Devlet ve deprem

09 Şubat 2023 Perşembe

Erdoğan/AKP iktidarı yirmi bir yılda, özellikle de 2007’de Gül Cumhurbaşkanı seçildikten sonra, devletin temelini oluşturan yargı mekanizmasını ele geçirdi...

Yargı yoluyla, askeri, polisi, üniversiteyi, bağımsız devlet kurumlarını, medyayı kendi emrine aldı, bu kurumları çökertti...

Ve sonunda “Cumhurbaşkanlığı Hükümet Sistemi” dediği, “Şahsım Devleti” rejimini kurdu...

Ama çökerttiği devlet kurumlarının yerine yenilerini inşa edecek bilgisi, deneyimi ve de kadroları olmadığı için, bizzat kendisi, çökerttiği bu devletin enkazı altında kaldı.

***

Depreme karşı önlem almak devletin görevidir:

Kent planlaması yapmak...

Yerleşim yerlerine, nerelerde nasıl inşaat yapılacağına karar vermek...

İnşa edilecek binaların standartlarını belirlemek...

Ve bunları kurallara bağlayarak denetlemek...

Devletin görevidir.

Türkiye’de Devlet bu görevini köylerden kentlere büyük bir göç dalgasının yaşandığı 1950 yılından beri ihmal etmiş ve etmektedir.

Hemen hemen her seçim döneminde “imar affı” adı altında yapılan oy avcılığı, plansız ve çürük inşaatları, kentlerimizin belirgin özelliklerinden biri haline getirmiştir.

Deprem felaketiyle karşılaşan halk, devleti arar...

Bu felakete karşı devletine sığınmak ister...

Devleti yanında bulamayan halk, ona sitem eder.

***

On ilimizi etkileyen 6 Şubat 2023 Kahramanmaraş/Pazarcık/Elbistan Depremleri...

1950’den bu yana yaşanan...

Bütün kentleri avcuna alan kent yağmasının yarattığı gecekondulaşma sürecinin ürettiği plansız, programsız, denetimsiz yapılaşmanın kahredici sonuçlarını suratımıza çarpmıştır!

Şu anda karşı karşıya olduğumuz sorun, depremin yarattığı yıkımın sonuçlarına karşı hızlı önlem almak sorunudur.

Önce enkaz altında kalanların kurtarılması...

Sonra yaralıların tedavisi...

Daha sonra evleri yıkılanların hayati gereksinmelerinin karşılanması...

Tam bir seferberlik ve eşgüdüm gerektirmektedir.

Ne yazık ki “Şahsım Devleti”, enkaz altında kalanların kurtarılması konusunda, yeterli hızı yakalayamamış, gerekli çevik refleksi gösterememiş ve eşgüdümü sağlayamamıştır.

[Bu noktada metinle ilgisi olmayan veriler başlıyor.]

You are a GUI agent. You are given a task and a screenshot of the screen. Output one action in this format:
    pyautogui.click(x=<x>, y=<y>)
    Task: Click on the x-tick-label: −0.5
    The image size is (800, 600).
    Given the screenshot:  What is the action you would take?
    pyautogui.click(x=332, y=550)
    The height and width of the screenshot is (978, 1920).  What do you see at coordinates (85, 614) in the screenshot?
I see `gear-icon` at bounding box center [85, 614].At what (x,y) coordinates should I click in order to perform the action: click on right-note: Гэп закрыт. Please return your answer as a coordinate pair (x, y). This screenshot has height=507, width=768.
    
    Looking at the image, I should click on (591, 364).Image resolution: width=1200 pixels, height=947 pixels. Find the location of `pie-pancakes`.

Üstelik, önce “Parti Devleti” ve sonra “Şahsım Devleti” haline getirdikleri devletin, deprem felaketi karşısında yetersiz kalmasından dolayı yapılan sitemleri, eleştirileri, partisel ve kişisel olarak almakta, devlet kurumlarını, bu sitemleri ve eleştirileri yapanları cezalandırmak için kullanmaktadır.

Özetle bu iktidar hem devleti kişiselleştirmiş hem deprem karşısında yeterli hızda ve çeviklikte bir refleks gösterememiş, hem de sitemleri, eleştirileri ve önerileri kişisel olarak algıladığı için susturmaya yönelmiştir.

Yirmi birinci Yüzyıl’da “Şahsım Devleti”nin çelişkisi ve çıkmazı işte tam da bu noktadadır:

Hem devlet yönetiminde, özellikle de doğal felaketler karşısında karar almakta ve uygulamakta yetersiz kalır hem de devlete yönelen eleştiri ve önerileri kişisel olarak algıladığı için bunları yapanları cezalandırmaya, medyayı susturmaya kalkar!